KFC delivery makes life easier
Grey Group Singapore has developed a new print and poster campaign to highlight the ease and convenience of getting food with KFC Delivery.
Each print/poster contains four handcrafted miniature exhibits that portray how life got easier over time. The methods of hunting, cooking and bring food to the table, have all been simplified. All thanks to KFC Delivery.
Credits – Chief Creative Officer: Ali Shabaz. Associate Creative Directors: Ang Sheng Jin, Joseph Cheong. Art Directors: Marcus Lim, Alex Tan, Ang Sheng Jin. Copywriter: Joseph Cheong. Account Director: Christopher Yong. Photographer: Teo Chai Guan (Teo Studios). Retouchers: Evan Lim, Kris Tan (Magic3).
17 Comments
Funny, there’s images of the ‘making off’ . What’s next images of the creatives brainstorming?
Lovely crafting.
HOLY SHIT.
DELIVERY IS NOW EASIER THAN MILLIONS OF YEARS AGO!
THANK YOU FOR PIONEERING IT KFC!
Old idea, new execution.
Hey Joe, instead of ‘Life gets easier’, why not ‘Fast Food made faster’.
Can the telephone number and logo get any smaller?
I don’t get it….even a child knows that delivery ‘makes life easier’…where’s the beef here?
The idea is just a variation of the ol’ left-to-right evolution gag, but it’s well crafted. Would have been nice to include the model makers names in the credits, don’t think the photography itself was rocket science…
That certainly looks like a hard working concept, created from a client need to get Singaporeans to reappraise their Home Delivery Food needs …. based upon the amazing consumer insight that people have perhaps forgotten how easy Home delivery is – as opposed to hunting and gutting their own food.
Genius. also really cleverly differentiates KFC from all other Home delivery food purveyors …. oh…
Look forward to seeing a extensive, proud media buy and articles and quotes from the client about why this was a must buy idea for the brand!!
Unless he got it for free, of course. Buy one retail campaign, get one campaign free!
numerous campaigns are built on having 2 communicate NOOOOO…really???? propositions.

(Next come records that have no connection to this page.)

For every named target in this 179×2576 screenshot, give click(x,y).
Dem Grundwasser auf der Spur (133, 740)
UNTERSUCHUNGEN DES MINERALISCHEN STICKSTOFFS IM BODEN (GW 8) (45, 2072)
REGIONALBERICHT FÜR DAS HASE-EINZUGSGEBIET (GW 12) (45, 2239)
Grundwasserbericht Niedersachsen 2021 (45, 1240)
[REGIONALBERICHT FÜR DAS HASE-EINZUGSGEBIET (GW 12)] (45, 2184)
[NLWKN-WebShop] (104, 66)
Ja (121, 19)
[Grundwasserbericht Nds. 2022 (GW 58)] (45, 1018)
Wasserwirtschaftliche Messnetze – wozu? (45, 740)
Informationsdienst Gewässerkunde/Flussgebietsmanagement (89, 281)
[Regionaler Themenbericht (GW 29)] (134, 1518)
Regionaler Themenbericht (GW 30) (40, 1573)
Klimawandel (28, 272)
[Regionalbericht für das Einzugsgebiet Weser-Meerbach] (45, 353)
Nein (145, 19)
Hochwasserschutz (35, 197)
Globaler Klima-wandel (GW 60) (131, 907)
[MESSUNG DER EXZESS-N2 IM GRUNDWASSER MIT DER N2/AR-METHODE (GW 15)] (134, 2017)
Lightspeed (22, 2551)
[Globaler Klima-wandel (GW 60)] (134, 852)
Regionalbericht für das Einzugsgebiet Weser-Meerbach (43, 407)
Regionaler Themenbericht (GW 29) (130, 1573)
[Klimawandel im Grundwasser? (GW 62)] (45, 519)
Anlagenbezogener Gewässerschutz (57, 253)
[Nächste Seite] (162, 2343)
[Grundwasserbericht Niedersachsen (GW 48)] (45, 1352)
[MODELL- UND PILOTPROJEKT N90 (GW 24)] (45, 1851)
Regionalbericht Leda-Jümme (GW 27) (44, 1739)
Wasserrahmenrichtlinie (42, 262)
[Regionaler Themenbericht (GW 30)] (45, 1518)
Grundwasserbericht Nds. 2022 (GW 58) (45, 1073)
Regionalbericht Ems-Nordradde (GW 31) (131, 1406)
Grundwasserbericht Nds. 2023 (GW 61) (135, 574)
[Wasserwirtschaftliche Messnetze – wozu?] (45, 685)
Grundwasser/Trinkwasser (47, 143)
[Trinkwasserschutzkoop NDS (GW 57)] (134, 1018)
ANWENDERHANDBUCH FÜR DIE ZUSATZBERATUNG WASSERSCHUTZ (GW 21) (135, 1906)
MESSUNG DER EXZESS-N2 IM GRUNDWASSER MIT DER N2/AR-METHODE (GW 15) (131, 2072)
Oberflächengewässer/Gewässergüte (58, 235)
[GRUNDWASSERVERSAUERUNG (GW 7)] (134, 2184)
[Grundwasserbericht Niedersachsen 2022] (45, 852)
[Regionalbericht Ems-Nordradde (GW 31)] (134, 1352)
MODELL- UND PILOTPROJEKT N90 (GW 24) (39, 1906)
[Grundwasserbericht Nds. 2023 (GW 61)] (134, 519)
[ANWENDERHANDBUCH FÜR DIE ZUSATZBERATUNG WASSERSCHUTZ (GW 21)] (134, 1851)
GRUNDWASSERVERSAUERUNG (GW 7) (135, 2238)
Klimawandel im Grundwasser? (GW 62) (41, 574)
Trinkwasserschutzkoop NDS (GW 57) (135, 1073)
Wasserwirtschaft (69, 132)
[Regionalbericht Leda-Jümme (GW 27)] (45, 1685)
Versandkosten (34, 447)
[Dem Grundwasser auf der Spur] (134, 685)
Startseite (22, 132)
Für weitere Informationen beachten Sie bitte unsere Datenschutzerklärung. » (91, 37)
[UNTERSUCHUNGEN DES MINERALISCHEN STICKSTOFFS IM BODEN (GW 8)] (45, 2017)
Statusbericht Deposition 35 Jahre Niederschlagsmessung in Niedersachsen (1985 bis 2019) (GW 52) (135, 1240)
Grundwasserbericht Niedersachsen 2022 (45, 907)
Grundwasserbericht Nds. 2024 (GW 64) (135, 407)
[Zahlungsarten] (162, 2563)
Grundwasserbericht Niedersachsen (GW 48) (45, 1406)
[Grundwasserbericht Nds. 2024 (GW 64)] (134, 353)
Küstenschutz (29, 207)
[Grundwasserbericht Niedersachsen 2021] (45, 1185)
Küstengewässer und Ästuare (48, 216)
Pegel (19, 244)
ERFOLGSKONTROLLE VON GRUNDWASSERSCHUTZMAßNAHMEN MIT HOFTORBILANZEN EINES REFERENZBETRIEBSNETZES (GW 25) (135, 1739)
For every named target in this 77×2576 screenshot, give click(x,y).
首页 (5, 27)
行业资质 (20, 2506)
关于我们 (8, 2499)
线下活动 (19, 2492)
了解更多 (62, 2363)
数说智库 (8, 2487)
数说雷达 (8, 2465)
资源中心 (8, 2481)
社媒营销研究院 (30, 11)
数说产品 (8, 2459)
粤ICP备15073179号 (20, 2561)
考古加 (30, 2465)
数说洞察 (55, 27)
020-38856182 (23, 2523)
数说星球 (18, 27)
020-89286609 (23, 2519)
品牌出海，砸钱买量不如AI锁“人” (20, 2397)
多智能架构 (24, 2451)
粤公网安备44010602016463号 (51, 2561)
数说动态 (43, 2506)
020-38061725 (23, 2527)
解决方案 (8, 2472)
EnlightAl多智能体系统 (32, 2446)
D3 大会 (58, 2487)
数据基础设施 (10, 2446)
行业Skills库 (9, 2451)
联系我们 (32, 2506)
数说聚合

The fact that online banking eliminates queues, yeah DUHHHH, but still. So an entertaining / memorable way of nudging Mr Consumer into going with KFC home delivery tonite ain’t wrong. Your beef (or chicken) or whatever should be with the actual concept. Not entertaining / memorable / original, whatever.
And for heavens sake TURN OFF THE CAPS LOCK, WE CAN HEAR YA. Sheesh.
Life reduced to an educational museum display. How very Singaporean. And how very un-KFC.
These would have been a wee bit more effective if the delivery hotline number wasn’t sized to be illegible.
Very true indeed, 3.44pm.
If it’s this tiny in the Poster category, someone needs to pull out an actual fast food poster or flyer (or print ad, even) to show how real consumers are induced to overdose on salt, cholesterol and genetically-modified meats.
Blame the judges if this wins…. hopeful someone in that room will have the balls ask the question that, new glasses and microscope ask.
… remember the big scandal in UK when a Samaritans (help line) poster which was a beautifully crafted shot of the Big Ears character (from Noddy!) ran without there being a phone number?
Old execution,China had already been done.
Singapore has lost its innovative spirit.
Singapore hasnt lost its innovative spirit but something else has happened. Many creatives who wanted to build their reputations by doing scam basically succeeded in conning their MDs and got promoted to a level where they don’t really have to do ads but just talk crap abt which show they judged and what the winning trends were there.
Meanwhile a new generation of creatives were crying out for mentoring…real mentoring not scam mentoring….about how the business works…how to make real ads…but they got nothing.
So nowadays we see pathetic attempts at legitimate scam….most agencies that build creative departments on the ability to only do pure scam are soon going to vanish, have their accounts stolen away or operate at a far more diminished scale.
That’s because all the good Singaporean creatives has gone abroad, what’s left are either ones who couldn’t get out of the weak expats that kept coming in.
Yes some of them may have gone abroad….and no awards for guessing what kind of ads they are doing there 🙂
Give me a bigger phone number, so I don’t need to spend the extra bit of energy searching for the number.